- [THE REQUEST] Convert the records below into a JSON list of strings with one string per line, omitting blank lines. Leave the pictures out of the list.

- [THE INPUT]
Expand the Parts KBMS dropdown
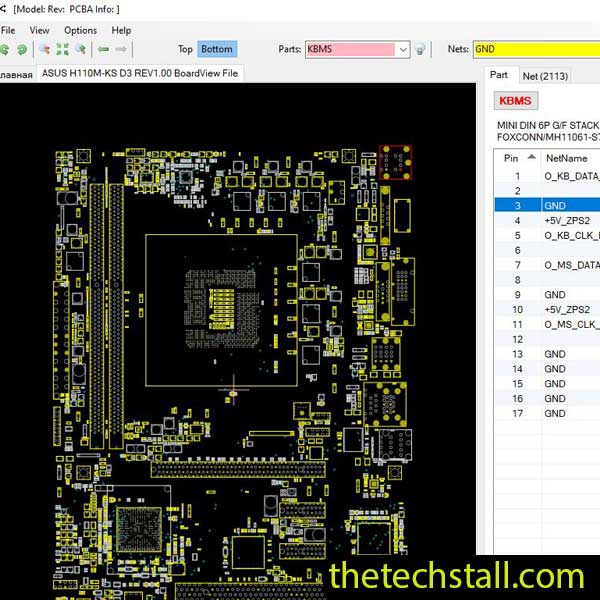 403,49
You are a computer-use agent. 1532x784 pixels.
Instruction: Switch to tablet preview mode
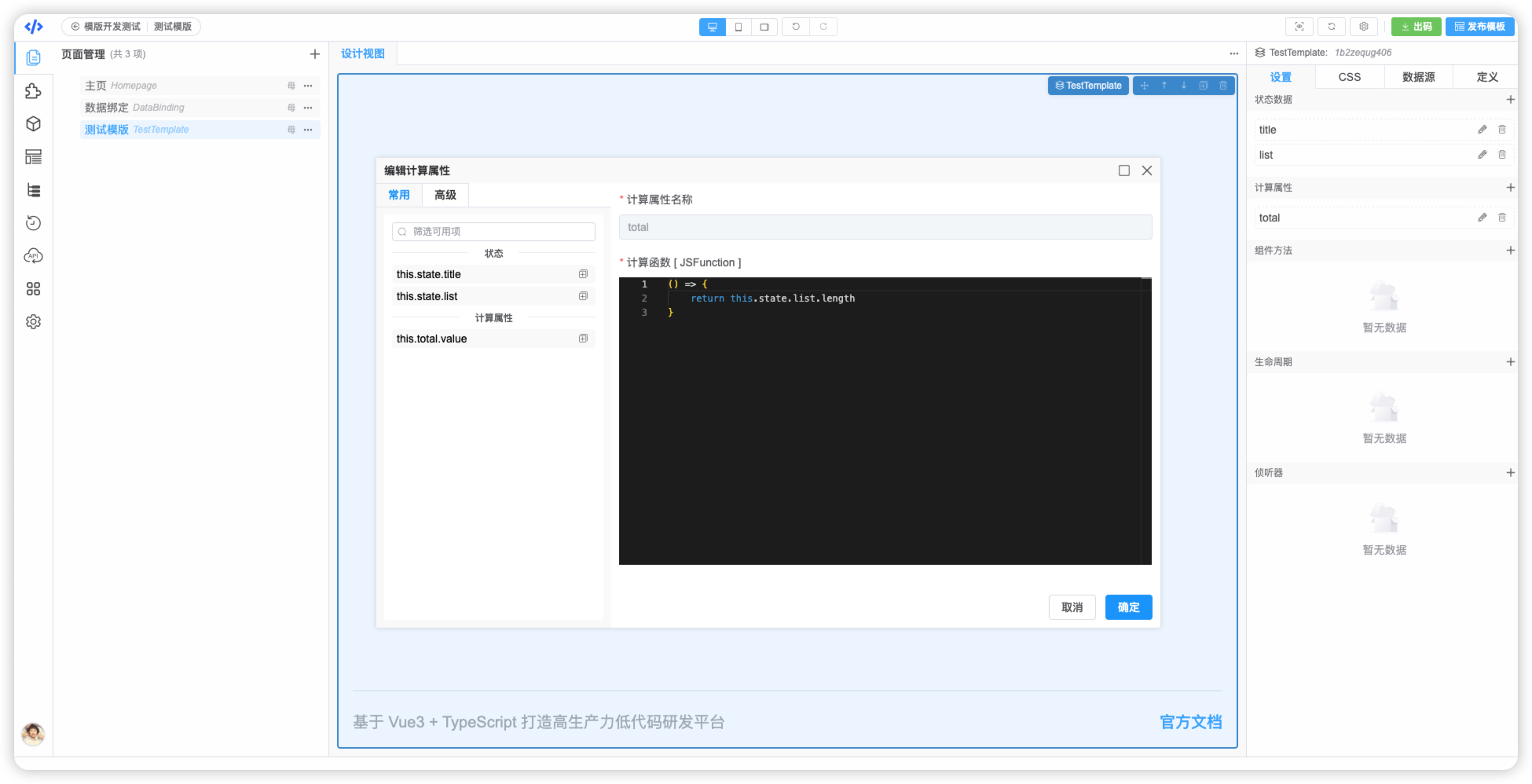pyautogui.click(x=764, y=27)
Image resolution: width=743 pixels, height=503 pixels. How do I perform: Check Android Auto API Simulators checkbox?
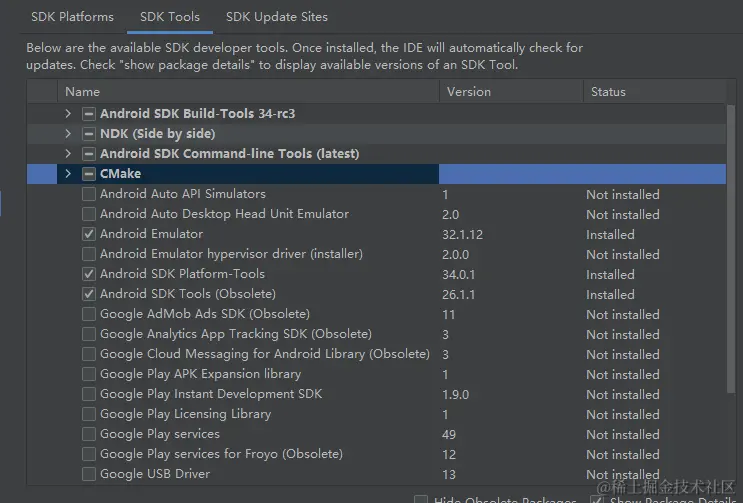(x=89, y=194)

- [REPLY TO THE TASK]
[
  "Expand the Parts KBMS dropdown",
  " 403,49",
  "You are a computer-use agent. 1532x784 pixels.",
  "Instruction: Switch to tablet preview mode",
  "pyautogui.click(x=764, y=27)",
  "Image resolution: width=743 pixels, height=503 pixels. How do I perform: Check Android Auto API Simulators checkbox?",
  "(x=89, y=194)"
]